Female anger, frankly, frightens and upsets people. A study from 2015 in Law And Human Behavior found that people were far more likely to reject an angry female speaker's reasons than they were to reject an angry male's. And, upsettingly, a 2008 study found that both men and women gave less professional status to women who expressed anger, while men who showed anger were promoted. Why? Because anger in women has been depicted as unnatural for thousands of years, and means you're abnormal, emotional, and not "feminine". There's a big and uncomfortable context behind the act of calling somebody an "angry feminist," and it carries a lot of sexist insults for such a small word.
Here's a little journey into why being called an "angry feminist" is so severely, historically problematic.
1. Women Get Called "Angry" While Men Get Called "Passionate"

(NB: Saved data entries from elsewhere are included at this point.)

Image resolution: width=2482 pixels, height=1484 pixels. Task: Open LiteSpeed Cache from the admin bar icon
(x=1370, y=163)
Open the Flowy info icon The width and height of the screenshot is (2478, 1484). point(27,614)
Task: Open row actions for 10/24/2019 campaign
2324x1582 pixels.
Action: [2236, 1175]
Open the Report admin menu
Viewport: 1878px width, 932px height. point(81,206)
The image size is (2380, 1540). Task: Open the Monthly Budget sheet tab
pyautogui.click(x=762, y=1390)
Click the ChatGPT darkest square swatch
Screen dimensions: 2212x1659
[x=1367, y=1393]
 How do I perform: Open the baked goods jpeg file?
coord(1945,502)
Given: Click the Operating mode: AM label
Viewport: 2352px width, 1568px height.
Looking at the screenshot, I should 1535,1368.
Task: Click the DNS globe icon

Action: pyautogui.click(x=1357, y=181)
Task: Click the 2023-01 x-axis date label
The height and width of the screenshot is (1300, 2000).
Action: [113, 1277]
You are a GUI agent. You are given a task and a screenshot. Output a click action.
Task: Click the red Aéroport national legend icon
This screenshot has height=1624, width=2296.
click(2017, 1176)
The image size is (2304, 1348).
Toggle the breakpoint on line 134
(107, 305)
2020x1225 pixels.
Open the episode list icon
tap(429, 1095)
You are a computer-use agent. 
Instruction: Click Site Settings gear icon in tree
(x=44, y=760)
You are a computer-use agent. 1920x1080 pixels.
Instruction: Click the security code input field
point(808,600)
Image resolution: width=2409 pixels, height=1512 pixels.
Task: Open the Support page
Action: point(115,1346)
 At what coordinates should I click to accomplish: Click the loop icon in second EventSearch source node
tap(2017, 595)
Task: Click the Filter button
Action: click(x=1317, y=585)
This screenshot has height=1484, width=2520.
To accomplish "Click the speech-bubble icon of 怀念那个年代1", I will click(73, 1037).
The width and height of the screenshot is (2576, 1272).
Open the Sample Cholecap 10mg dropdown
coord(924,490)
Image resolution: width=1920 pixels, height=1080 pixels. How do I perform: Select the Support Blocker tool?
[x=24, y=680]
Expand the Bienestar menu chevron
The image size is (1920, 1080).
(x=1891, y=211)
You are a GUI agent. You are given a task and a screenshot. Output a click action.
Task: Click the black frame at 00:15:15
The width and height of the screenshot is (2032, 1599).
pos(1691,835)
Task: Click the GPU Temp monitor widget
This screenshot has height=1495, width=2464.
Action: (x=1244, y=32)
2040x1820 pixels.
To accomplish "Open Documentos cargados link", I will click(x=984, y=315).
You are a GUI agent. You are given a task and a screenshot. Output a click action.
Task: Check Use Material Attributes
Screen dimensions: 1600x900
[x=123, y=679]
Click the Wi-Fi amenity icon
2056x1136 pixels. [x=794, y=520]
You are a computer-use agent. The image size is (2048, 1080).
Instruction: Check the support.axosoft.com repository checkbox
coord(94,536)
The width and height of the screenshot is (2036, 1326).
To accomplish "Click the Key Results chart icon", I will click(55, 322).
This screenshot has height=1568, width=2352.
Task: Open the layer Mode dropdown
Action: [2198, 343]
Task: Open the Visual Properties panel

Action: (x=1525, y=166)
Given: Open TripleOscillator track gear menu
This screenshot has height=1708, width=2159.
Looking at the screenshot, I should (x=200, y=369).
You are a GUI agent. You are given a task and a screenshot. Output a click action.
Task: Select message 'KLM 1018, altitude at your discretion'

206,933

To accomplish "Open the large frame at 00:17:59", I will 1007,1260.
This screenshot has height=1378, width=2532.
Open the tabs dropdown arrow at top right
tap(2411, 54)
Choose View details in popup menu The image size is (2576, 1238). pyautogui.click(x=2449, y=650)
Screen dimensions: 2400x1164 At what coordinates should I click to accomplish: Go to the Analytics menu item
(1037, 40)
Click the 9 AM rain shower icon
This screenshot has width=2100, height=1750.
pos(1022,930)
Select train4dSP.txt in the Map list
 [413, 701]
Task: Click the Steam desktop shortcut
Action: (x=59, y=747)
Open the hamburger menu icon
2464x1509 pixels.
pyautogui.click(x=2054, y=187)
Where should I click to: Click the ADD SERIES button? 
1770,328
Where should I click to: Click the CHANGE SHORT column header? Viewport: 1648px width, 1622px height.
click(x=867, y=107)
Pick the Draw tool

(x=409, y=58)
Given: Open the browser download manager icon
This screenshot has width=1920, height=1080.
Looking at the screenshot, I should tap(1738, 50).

There's a crucial imbalance in the essence of calling any woman "angry". (The "angry black woman" stereotype experiences this in spades, though in its own particular, racist way.) Women are "angry" for doing the precise same things in the exact same ways that get men the adjectives "passionate" or "committed" or "sincere" or "fervent". An "angry" woman is not in control of her thoughts, defending a position with clear and well-cut arguments; she's just having a tantrum. Because, you know, uteruses.
2. Calling Me "Angry" Implies I'm Frightening Rather Than Effective

"Angry feminist" is both an insult and a diminishment. It means, ultimately, a refusal to take seriously. Anger is not the thing that wins debates and causes real change; it's just fuel for bigger machinery, for protests and petitions and peaceful civil disobedience and serious structural revision. Calling a feminist "angry" implies pure emotional terror instead of effectiveness, like that guy who stands on the corner shouting at pigeons.
3. The Word "Angry" Demeans The Scale Of Feminism

Let's look at that contrast between "angry" and "impassioned" again. "Impassioned" implies a kind of abstract loftiness; it's the sort of word you use for activists and other people fighting for causes. Anger? Anger's personal. It's meant for people who've been personally annoyed and are taking it out on their environment. And that seriously denigrates what feminism is.